F&F Tower is a 233 meters tall twisting office building located in Panama City, Panama. The tower dramatically twists about 360 degrees and has become an iconic presence in the Panama City Skyline.
The spiral form of Panama City’s F&F Tower began as a purely theoretical experiment in the offices of Pinzon Lozano & Asociados Arquitectos. Although not originally intended for actual construction, the concept caught the eye of a potential client which subsequently teamed with Pinzon Lozano to develop it into a practical design. The result is 52 floors twisted into a helix around a concrete core, the skewed alignments of which allow for four small office balconies at each level. 39 of the upper floors each rotate at an angle of 9 degrees. The floors at the top of the skyscraper gradually shrink toward the base of the spire that crowns the whole building.
The tower is clad is glass that emits a green-blue hue giving it an almost emerald like quality in the sunlight. This plays beautifully with the coastal nature of the city itself, showcasing a relationship between the build and the unbuilt. The tower has however been the subject of a mixed reception, as many look unfavourably upon its screw like form, something that has earned it the nickname ‘El Tornillo’, and as a significant amount of the office space remains unused.

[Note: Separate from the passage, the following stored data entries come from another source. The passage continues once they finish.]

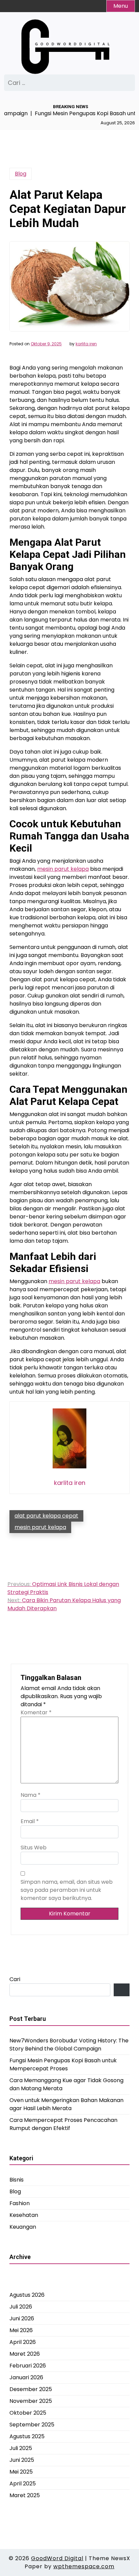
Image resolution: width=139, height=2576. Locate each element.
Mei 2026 (21, 2330)
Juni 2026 (21, 2318)
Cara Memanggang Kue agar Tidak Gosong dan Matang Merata (66, 2084)
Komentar (36, 1712)
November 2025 (30, 2401)
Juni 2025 (21, 2460)
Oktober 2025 (27, 2413)
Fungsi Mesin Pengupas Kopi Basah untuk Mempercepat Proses (63, 2064)
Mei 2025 (21, 2472)
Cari (14, 1979)
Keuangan (22, 2227)
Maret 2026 (24, 2354)
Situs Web (34, 1847)
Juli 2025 (20, 2448)
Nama (30, 1795)
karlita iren (86, 344)
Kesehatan (23, 2215)
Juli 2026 (20, 2307)
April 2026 (22, 2342)
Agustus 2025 (27, 2436)
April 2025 (22, 2483)
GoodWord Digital (57, 2558)
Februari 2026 (27, 2366)
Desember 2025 (30, 2389)
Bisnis (16, 2180)
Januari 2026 (26, 2377)
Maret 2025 (24, 2495)
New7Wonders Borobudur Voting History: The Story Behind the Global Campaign (69, 2045)
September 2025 (31, 2424)
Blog (20, 174)
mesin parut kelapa (63, 869)
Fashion (19, 2203)
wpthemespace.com (83, 2566)
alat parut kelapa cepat (46, 1516)
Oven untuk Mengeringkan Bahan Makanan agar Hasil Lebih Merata (66, 2104)
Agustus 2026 (27, 2295)
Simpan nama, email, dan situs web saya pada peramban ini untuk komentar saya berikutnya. (67, 1890)
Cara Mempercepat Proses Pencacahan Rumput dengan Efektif (63, 2124)
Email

The official start of the construction began in 2008 and the striking design developed in spite of two major constraints: a relatively small site in the city’s banking district and a strict budget of $50 million USD. A neighboring gas station with underground wells had to be accommodated in the tower’s foundations, while its above-ground bulk was initially hampered by setback requirements. Despite these challenges, the glass-wrapped helix was completed in 2012. The tower is 243 meters tall (797 feet), with total area space of 60,759 square meters (653,939 square foot), allocated on 52 floors (plus 4 floors underground).